Mas, em OT, quantidade de alertas não significa necessariamente maior capacidade de proteção.

A organização precisa conseguir diferenciar uma atividade legítima de engenharia de uma ação inesperada.

Por isso, contexto operacional é fundamental.

Detectar que um software de engenharia foi executado é uma informação.

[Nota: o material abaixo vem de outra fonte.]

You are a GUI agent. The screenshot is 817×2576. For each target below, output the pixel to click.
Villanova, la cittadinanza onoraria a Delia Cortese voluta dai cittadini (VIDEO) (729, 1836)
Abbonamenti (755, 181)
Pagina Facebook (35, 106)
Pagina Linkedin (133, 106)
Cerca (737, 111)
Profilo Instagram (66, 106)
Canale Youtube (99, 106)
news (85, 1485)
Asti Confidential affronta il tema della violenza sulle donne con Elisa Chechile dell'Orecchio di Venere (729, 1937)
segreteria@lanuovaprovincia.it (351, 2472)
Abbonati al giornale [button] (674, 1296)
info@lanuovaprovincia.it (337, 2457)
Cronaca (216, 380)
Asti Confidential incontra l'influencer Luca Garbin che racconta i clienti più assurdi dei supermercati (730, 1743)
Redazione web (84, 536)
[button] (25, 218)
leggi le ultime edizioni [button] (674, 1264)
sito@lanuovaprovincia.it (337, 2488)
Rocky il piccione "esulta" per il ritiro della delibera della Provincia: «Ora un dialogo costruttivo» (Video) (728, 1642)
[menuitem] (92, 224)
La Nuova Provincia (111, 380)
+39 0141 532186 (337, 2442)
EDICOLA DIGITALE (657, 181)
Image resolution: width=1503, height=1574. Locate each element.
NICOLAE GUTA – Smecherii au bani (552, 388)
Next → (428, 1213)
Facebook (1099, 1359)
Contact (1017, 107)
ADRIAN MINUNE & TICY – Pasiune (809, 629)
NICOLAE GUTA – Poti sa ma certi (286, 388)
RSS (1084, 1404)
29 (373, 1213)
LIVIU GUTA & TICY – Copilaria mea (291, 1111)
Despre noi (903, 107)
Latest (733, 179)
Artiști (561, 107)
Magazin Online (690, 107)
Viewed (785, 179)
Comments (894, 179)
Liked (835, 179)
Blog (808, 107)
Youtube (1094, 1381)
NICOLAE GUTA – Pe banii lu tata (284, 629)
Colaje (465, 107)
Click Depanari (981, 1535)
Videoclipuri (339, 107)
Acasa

Saber se aquele usuário deveria executá-lo naquele equipamento e naquele momento transforma essa informação em contexto de segurança.

Pessoas Continuam Importantes, mas Não São “o Elo Mais Fraco”

Eu também mudaria essa abordagem do artigo original.

Classificar operadores e técnicos simplesmente como “o elo mais fraco” reduz um problema complexo a comportamento humano.

Essas pessoas também são uma importante fonte de conhecimento sobre o que é normal ou anormal dentro da operação.

Um operador pode perceber uma alteração inesperada no comportamento de uma máquina antes mesmo de existir uma conclusão técnica de que o evento possui origem cibernética.

Por isso, treinamento continua importante, mas precisa estar conectado às funções desempenhadas.

Operadores, engenheiros, equipes de manutenção e fornecedores não precisam receber exatamente o mesmo treinamento.

Cada grupo precisa saber quais comportamentos observar, quais ações evitar e como escalar uma situação suspeita.

Da Proteção do Endpoint à Resiliência Operacional

A segurança de endpoints ganhou importância à medida que operações industriais se tornaram mais conectadas e dependentes de sistemas digitais.

Mas isso não significa que o endpoint tenha substituído a rede, a identidade ou qualquer outra camada como centro da segurança OT.

O cenário de 2026 aponta para uma abordagem mais integrada.

Estações de engenharia, HMIs, servidores e dispositivos utilizados para manutenção precisam ser protegidos de acordo com sua função e criticidade, enquanto segmentação, controle de acesso, monitoramento e resposta a incidentes limitam as possibilidades de progressão de um comprometimento.

Para a Cyrex Security, o objetivo não é simplesmente proteger computadores utilizados dentro de uma indústria.

É impedir que o comprometimento de um dispositivo utilizado para operar, configurar ou manter um processo se transforme em impacto sobre a operação.

A pergunta, portanto, não deveria ser apenas:

“Nossos endpoints estão protegidos?”

Mas:

“Se um endpoint crítico for comprometido, até onde esse acesso pode chegar dentro da nossa operação?”